*Provided entries*.
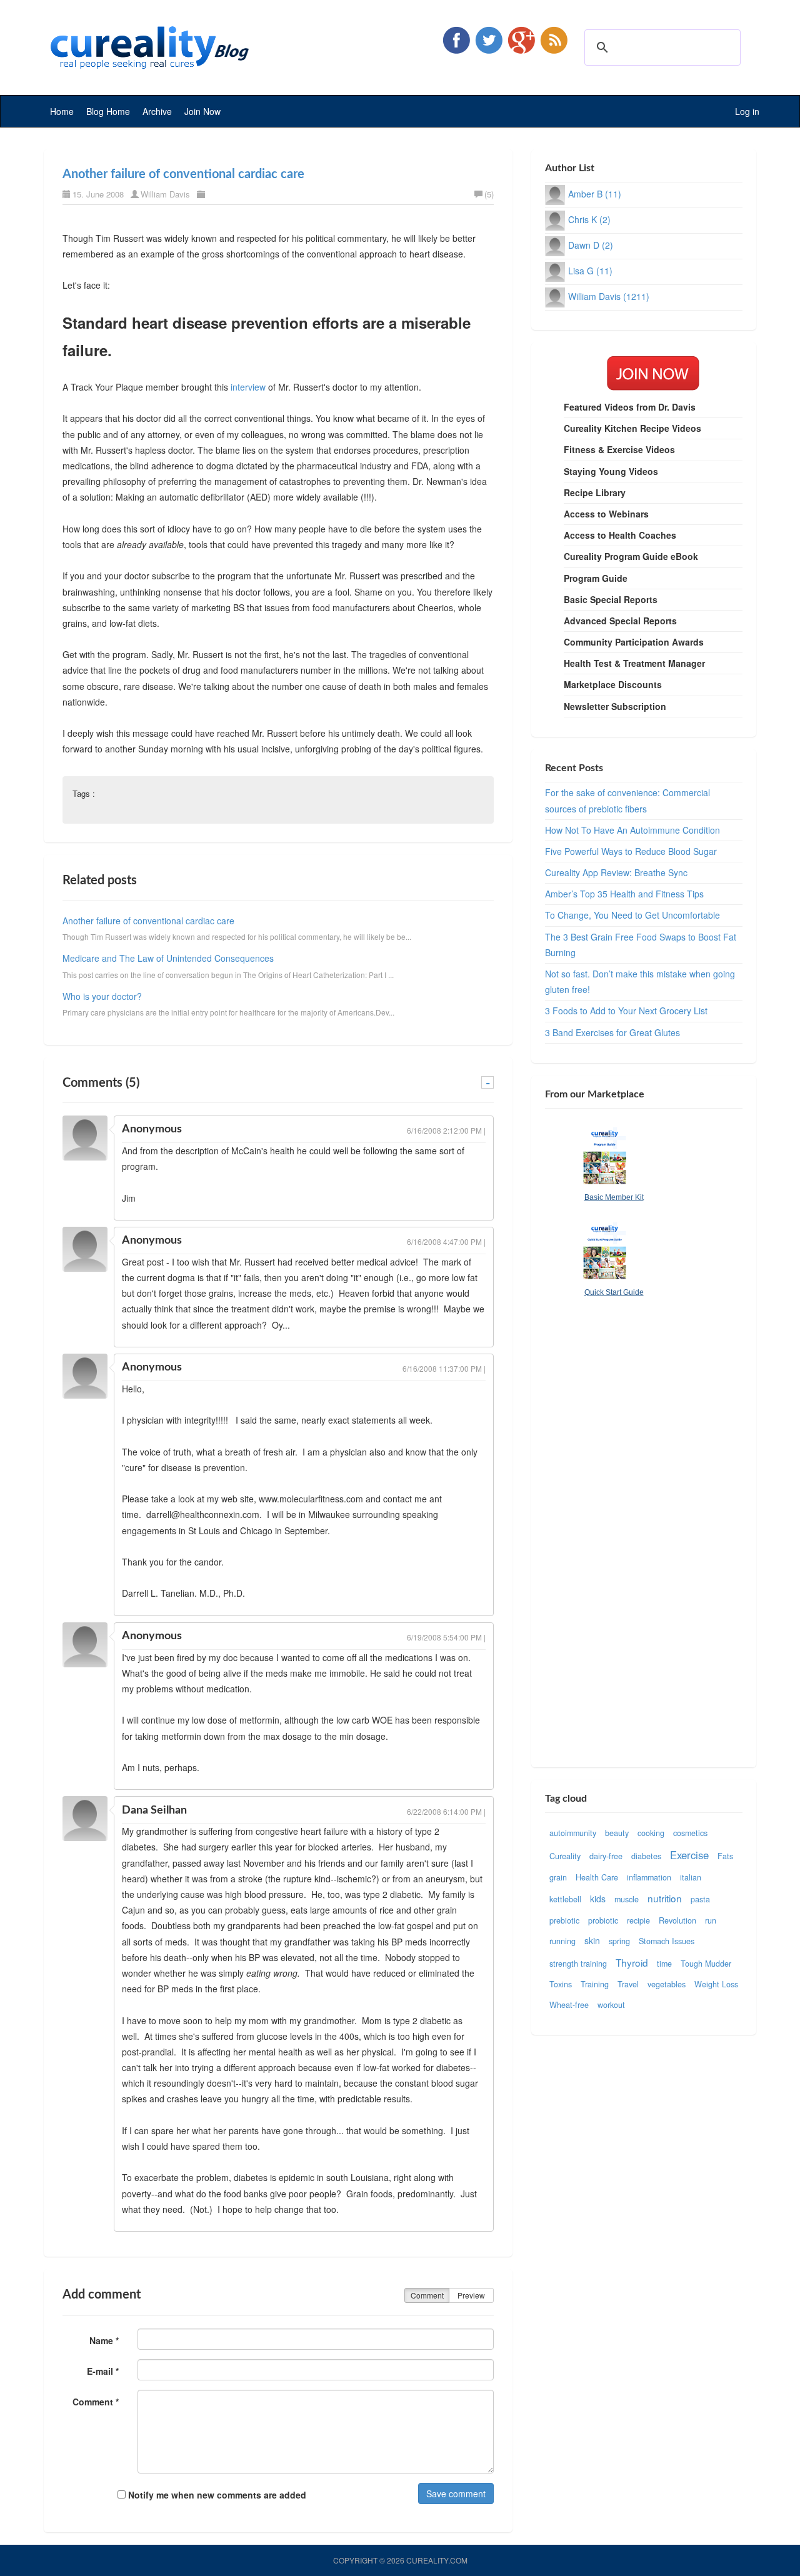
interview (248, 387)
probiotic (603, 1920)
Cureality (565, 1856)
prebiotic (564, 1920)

---

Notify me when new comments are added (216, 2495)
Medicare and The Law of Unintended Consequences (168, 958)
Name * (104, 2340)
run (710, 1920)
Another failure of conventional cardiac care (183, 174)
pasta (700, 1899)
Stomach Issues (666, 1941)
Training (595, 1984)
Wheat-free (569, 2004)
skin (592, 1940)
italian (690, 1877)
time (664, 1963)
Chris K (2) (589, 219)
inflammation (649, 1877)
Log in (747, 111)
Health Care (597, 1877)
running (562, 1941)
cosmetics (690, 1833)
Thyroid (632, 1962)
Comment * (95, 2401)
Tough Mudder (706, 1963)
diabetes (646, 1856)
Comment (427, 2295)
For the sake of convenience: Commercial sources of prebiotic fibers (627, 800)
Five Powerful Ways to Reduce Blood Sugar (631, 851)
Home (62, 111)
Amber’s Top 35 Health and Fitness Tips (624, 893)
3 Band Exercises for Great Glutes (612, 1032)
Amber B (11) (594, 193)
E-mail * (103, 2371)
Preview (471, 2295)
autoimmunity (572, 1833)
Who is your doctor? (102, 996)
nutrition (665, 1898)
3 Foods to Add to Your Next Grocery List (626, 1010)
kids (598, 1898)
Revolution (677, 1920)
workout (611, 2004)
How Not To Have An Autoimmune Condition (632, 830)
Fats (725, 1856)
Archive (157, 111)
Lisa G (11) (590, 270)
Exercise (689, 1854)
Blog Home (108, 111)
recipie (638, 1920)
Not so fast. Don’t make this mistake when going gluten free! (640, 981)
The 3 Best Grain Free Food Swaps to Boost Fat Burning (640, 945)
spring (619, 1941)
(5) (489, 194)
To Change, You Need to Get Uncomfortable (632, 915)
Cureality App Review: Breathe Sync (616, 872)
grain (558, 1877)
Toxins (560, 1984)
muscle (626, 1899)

...

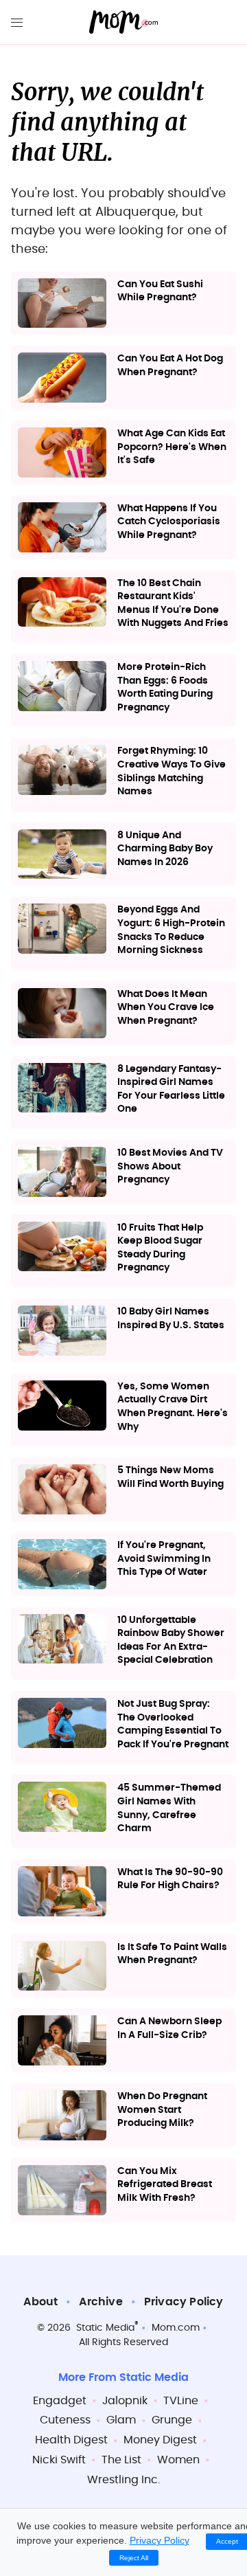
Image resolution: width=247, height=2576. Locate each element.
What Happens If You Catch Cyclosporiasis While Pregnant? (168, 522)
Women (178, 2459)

*Exercise instructions*.
Taking the entries above, restate exactly those lines that fall between the line with "Notify me when" and the line with "Home (62, 111)", keeping both of those lines too.

*Solution for this exercise*.
Notify me when new comments are added (216, 2495)
Medicare and The Law of Unintended Consequences (168, 958)
Name * (104, 2340)
run (710, 1920)
Another failure of conventional cardiac care (183, 174)
pasta (700, 1899)
Stomach Issues (666, 1941)
Training (595, 1984)
Wheat-free (569, 2004)
skin (592, 1940)
italian (690, 1877)
time (664, 1963)
Chris K (2) (589, 219)
inflammation (649, 1877)
Log in (747, 111)
Health Care (597, 1877)
running (562, 1941)
cosmetics (690, 1833)
Thyroid (632, 1962)
Comment * (95, 2401)
Tough Mudder (706, 1963)
diabetes (646, 1856)
Comment (427, 2295)
For the sake of convenience: Commercial sources of prebiotic fibers (627, 800)
Five Powerful Ways to Reduce Blood Sugar (631, 851)
Home (62, 111)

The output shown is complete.